Es por eso que la política resulta tan funcional a
la sociedad.
Después de todo, esos pérfidos
personajes que deambulan en esa actividad son un blanco
fácil para esa misión. Muchos de ellos son corruptos,
abundan allí detestables individuos que no merecen
respeto alguno. Sus ambiciones desmedidas y sus hábitos
más que reprochables los convierten en una casta que
no genera ningún tipo de admiración.
Por eso cabe revisar el presente minuciosamente. No se
trata de que los políticos mienten, sino de entender
porqué sucede eso. No parecen tener, esos dirigentes,
incentivo alguno para decir la verdad. Muy por el contrario,
los que tienen el coraje de plantear los problemas con franqueza,
describiendo las dificultades y explicando los sacrificios
imprescindibles para prosperar no logran adhesión electoral
y sólo consiguen el desprecio cívico.
En cambio, los demagogos de siempre, esos que prometen
lo imposible, lo absolutamente irrealizable, cuentan con
un aval categórico e incondicional que les permite
obtener los votos suficientes para triunfar y acceder al
poder. Los políticos intentan agradar a los votantes
aplicando una lógica irrefutable. Solo dicen lo que
la gente quiere escuchar.
La sociedad debe replantearse
su rol y su evidente falta de compromiso. La tragedia se
inicia cuando se decide expresamente rechazar la idea del
esmero como requisito para superar los inconvenientes. Eso
explica porque se aplaude sin inmutarse a los políticos
que garantizan que lo que viene será mejor y proponen
un porvenir absurdamente optimista. Cuando se espera que
todo sea simple, con una realidad diseñada a la medida
de los deseos, como en un cuento de hadas, nada resulta
y todo es frustración.
Los dilemas se superan,
en cualquier escenario coyuntural, cuando son afrontados
con determinación e inteligencia. No se los resuelve
de cualquier modo, y mucho menos, con improvisaciones y
posturas displicentes.
Los asuntos de la comunidad
deben ser analizados con paciencia y detenimiento para ser
abordados luego con criterio y sensatez. Nada es gratis.

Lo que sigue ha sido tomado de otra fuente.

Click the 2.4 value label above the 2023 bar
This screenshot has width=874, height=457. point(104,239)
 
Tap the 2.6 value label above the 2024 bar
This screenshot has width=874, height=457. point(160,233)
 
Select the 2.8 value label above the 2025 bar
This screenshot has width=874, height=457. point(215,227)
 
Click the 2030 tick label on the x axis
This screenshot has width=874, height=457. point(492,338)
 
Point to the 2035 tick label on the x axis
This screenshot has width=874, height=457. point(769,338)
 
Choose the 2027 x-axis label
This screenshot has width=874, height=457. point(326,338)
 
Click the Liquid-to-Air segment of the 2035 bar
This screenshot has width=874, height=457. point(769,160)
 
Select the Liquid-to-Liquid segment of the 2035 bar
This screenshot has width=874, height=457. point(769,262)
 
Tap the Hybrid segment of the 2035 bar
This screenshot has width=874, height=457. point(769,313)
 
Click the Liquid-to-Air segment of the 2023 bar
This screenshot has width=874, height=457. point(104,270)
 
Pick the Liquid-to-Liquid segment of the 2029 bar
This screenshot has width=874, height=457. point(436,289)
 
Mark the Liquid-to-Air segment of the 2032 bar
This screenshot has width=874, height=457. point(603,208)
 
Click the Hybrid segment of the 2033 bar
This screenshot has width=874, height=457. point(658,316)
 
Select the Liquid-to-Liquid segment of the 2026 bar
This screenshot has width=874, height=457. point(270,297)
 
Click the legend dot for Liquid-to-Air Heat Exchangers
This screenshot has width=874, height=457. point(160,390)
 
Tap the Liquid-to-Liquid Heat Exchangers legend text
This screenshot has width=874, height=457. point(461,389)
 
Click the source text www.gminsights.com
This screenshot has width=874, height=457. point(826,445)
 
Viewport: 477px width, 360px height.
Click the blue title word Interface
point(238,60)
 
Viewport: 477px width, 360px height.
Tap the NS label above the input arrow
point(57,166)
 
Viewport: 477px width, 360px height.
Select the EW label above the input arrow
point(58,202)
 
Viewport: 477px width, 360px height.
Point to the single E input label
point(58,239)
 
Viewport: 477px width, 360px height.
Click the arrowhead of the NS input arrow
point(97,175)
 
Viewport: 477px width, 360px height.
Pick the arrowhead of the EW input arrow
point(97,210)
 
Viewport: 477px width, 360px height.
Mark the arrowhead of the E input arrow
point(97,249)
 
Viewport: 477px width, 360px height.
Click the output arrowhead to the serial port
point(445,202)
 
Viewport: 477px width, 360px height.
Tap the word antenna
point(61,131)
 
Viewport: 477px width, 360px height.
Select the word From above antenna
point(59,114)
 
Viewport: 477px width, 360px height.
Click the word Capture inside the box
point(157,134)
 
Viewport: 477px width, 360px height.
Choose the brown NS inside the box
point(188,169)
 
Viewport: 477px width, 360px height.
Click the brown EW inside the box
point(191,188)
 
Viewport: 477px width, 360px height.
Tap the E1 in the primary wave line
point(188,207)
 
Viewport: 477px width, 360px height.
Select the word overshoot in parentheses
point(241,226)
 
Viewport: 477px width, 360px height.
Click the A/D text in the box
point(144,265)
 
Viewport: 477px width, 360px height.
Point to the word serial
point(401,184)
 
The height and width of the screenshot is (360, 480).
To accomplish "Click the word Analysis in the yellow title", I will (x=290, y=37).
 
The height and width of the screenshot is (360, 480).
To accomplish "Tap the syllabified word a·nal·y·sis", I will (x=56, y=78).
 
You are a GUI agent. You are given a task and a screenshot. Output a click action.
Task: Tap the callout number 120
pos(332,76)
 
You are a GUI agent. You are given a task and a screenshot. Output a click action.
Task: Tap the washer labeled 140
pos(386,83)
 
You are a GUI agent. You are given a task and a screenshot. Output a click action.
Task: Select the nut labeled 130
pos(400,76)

Y lo que realmente vale, siempre cuesta. Pretender que esto
sea diferente es definitivamente ingenuo y hasta demasiado
infantil. Por eso la sociedad tiene en esto una gigante
e indelegable cuota de responsabilidad. Los
políticos tramposos son hijos de esta sociedad enferma
que prefiere la mentira a la verdad, que premia a los embusteros
con su voto y castiga a los que muestran con crudeza que
solo el esfuerzo permite el progreso.
A no quejarse
entonces y, en todo caso, a generar los cambios que se anhelan.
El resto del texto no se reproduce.